#### Exercise
Which lines have the string "will"? Copy all of them from the entries below.

#### Entries shown

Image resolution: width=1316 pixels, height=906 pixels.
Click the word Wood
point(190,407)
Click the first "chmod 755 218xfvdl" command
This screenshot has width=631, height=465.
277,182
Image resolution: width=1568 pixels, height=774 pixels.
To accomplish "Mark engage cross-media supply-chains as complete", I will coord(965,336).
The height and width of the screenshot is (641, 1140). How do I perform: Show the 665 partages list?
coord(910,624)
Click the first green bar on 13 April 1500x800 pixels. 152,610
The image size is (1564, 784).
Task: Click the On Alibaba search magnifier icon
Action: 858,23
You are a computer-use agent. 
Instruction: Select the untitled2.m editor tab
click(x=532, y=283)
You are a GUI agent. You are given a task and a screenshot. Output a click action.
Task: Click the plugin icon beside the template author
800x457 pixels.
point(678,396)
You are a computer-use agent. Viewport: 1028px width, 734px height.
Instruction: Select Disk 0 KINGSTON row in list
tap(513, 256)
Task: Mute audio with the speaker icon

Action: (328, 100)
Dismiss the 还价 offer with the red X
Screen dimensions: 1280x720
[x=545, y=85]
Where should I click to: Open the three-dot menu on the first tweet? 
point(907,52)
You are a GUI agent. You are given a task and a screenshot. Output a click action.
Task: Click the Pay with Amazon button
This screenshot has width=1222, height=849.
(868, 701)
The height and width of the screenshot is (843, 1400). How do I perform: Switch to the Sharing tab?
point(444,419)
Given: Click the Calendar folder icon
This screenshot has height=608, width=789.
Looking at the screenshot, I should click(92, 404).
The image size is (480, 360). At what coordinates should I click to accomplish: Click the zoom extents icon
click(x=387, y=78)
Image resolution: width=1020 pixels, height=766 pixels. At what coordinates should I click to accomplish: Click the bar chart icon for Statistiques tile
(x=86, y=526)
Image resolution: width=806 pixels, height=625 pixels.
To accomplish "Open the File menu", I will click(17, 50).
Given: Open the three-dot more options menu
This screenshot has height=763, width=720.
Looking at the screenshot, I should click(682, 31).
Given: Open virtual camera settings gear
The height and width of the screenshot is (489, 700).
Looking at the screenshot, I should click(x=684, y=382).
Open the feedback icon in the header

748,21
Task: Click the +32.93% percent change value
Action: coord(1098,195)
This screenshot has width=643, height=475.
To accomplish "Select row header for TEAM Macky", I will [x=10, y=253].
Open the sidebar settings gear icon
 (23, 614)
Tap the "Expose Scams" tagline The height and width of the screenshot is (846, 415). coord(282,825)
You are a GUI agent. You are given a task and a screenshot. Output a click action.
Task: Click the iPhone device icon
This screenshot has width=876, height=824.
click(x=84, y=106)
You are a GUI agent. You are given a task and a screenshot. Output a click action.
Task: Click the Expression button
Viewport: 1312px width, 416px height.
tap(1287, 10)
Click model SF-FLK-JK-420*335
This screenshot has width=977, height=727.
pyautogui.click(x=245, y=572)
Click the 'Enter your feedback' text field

#### Result below
To accomplish "Mark engage cross-media supply-chains as complete", I will coord(965,336).
To accomplish "Open the File menu", I will click(17, 50).
To accomplish "Select row header for TEAM Macky", I will [x=10, y=253].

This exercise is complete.